When using a reasoner on an OWL ontology in which certain entities could be modeled either as classes or individuals, is it overall more computationally efficient to model those entities as individuals instead of classes? Or are they equally efficient?
Suppose you have an ontology (from https://protege.stanford.edu/ontologies/pizza/pizza.owl) with the following class hierarchy:
Pizza
CheesyPizza
InterestingPizza
MeatyPizza
NamedPizza
American
Cajun
Capricciosa
Caprina
Fiorentina
FourSeasons
Giardiniera
LaReine
Margherita
Mushroom
Napoletana
Parmense
PolloAdAstra
PrinceCarlo
QuattroFormaggi
Siciliana
SloppyGiuseppe
Soho
Veneziana
NonVegetarianPizza
RealItalianPizza
SpicyPizza
SpicyPizzaEquivalent
ThinAndCrispyPizza
UnclosedPizza
VegetarianPizza
… etc.
The items in the “namedPizza” category (eg. American, Cajun, etc) can be modeled as classes, or they could plausibly be modeled as individuals instead.

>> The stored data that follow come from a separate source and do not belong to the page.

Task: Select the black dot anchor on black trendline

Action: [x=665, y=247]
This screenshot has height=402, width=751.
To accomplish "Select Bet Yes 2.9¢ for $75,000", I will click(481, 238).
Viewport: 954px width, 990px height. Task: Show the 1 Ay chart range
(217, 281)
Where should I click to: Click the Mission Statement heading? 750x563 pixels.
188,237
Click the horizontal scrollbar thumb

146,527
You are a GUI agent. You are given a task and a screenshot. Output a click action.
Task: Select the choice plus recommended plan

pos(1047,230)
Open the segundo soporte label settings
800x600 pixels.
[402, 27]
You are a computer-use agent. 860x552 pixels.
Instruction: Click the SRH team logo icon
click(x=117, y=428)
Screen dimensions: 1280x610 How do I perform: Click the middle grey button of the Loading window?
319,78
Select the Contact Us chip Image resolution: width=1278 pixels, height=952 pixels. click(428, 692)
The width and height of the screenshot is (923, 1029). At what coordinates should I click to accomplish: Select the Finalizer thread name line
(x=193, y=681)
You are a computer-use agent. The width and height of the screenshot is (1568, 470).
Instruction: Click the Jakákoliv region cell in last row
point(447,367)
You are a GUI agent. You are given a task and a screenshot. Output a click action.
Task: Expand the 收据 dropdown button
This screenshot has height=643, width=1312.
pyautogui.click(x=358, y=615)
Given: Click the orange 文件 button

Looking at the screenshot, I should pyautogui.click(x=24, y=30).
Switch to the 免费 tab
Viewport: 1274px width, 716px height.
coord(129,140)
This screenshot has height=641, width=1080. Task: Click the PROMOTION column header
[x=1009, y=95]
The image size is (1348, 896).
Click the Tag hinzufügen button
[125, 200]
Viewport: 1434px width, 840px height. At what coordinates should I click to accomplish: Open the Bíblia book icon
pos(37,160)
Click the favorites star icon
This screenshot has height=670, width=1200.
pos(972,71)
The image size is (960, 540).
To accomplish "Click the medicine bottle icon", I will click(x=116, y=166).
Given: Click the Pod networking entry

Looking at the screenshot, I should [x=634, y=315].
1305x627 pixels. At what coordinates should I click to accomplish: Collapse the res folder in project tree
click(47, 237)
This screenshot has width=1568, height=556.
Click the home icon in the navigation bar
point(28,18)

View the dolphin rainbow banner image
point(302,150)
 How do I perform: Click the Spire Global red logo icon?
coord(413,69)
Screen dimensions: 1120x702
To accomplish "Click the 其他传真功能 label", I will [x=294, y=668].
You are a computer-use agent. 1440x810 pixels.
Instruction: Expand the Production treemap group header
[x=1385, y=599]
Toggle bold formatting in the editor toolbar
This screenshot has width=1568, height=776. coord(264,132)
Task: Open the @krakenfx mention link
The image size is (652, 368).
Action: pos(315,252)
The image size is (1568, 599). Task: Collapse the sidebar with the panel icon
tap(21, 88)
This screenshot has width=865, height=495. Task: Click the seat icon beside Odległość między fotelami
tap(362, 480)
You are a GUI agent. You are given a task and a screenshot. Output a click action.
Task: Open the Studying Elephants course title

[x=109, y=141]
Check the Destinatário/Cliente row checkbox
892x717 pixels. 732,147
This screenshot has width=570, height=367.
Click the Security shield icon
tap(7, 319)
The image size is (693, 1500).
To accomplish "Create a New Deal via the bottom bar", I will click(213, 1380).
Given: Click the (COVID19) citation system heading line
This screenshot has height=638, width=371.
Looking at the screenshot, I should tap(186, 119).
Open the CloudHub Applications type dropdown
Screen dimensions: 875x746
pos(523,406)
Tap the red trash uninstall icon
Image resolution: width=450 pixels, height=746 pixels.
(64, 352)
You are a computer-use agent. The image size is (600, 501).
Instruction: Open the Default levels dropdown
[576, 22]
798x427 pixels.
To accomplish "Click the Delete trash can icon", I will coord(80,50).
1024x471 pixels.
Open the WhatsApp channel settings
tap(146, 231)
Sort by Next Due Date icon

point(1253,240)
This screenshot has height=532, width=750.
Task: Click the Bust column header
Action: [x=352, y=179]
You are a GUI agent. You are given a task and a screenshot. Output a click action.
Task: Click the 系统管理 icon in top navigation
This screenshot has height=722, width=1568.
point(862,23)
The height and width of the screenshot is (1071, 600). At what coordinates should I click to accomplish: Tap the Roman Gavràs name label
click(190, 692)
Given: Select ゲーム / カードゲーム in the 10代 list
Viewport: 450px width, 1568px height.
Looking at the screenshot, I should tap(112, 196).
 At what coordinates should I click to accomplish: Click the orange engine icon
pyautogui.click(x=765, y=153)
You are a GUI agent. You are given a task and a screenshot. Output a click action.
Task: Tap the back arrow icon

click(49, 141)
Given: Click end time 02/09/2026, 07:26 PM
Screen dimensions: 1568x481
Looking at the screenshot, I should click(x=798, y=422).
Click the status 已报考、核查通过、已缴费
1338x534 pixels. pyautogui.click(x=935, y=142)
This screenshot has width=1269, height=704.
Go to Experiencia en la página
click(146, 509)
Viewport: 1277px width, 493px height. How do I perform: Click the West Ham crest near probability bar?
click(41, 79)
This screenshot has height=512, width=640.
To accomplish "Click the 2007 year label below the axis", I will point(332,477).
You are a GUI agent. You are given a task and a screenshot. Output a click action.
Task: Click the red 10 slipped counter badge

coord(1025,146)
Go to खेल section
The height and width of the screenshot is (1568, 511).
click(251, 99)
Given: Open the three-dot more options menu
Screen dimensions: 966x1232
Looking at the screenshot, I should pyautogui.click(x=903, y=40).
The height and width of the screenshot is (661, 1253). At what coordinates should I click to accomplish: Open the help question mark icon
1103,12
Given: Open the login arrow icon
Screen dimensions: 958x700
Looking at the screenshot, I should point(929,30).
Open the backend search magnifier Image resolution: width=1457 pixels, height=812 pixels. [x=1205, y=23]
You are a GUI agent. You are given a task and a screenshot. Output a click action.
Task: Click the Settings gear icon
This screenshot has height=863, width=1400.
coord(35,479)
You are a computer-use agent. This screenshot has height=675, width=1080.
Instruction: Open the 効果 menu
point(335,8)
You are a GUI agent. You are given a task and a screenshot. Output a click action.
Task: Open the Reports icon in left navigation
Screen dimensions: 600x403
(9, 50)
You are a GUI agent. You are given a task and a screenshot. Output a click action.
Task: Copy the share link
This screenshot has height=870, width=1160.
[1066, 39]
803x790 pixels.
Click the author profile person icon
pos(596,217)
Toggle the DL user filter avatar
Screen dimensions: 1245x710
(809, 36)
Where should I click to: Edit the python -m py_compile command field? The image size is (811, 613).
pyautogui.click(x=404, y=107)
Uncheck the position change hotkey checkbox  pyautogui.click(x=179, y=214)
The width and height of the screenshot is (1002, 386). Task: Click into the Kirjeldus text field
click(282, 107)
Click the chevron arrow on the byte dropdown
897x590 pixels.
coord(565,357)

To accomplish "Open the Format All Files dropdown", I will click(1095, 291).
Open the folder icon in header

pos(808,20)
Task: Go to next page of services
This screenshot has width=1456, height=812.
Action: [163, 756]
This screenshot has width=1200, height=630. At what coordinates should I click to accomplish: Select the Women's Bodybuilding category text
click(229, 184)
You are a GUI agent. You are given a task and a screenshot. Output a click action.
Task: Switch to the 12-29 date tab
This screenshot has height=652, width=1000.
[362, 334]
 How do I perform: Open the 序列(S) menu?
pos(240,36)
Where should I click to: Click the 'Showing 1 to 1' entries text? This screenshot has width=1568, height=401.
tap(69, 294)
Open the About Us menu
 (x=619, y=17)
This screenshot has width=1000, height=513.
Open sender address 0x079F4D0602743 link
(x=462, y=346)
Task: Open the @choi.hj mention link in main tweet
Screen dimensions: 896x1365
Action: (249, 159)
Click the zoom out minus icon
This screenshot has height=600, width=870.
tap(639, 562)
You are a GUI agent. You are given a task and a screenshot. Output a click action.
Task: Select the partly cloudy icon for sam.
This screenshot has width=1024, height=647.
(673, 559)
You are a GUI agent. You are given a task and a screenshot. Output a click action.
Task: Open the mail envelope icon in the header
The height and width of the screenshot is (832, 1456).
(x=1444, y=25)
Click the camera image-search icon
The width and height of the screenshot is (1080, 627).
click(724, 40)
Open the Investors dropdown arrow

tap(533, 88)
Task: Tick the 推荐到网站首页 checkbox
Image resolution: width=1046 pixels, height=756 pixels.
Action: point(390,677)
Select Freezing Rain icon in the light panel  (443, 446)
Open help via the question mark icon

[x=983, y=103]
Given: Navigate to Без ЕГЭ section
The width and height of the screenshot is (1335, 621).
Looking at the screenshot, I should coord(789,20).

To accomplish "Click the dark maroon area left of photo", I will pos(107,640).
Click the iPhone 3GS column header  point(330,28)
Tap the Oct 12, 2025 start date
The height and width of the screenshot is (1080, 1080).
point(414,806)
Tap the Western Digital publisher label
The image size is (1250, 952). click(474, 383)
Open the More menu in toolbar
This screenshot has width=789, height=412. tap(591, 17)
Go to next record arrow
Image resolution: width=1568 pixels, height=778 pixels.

Overall, would modeling them as individuals make it more computationally efficient to use a reasoner?
What effect would the choice to model them as individuals have on the efficiency of checking: Ontology Consistency, Class Expression Satisfiability, Class Expression Subsumption, and Conjunctive Query Answering?
Overall, would the increased complexity of Instance Checking be offset by gains in efficiency in those other categories?
In particular, what overall effect would this have on Conjunctive Query Answering?
Do the answers to any of the above questions vary depending the OWL profile of the ontology (eg. OWL-EL vs OWL-DL, etc)?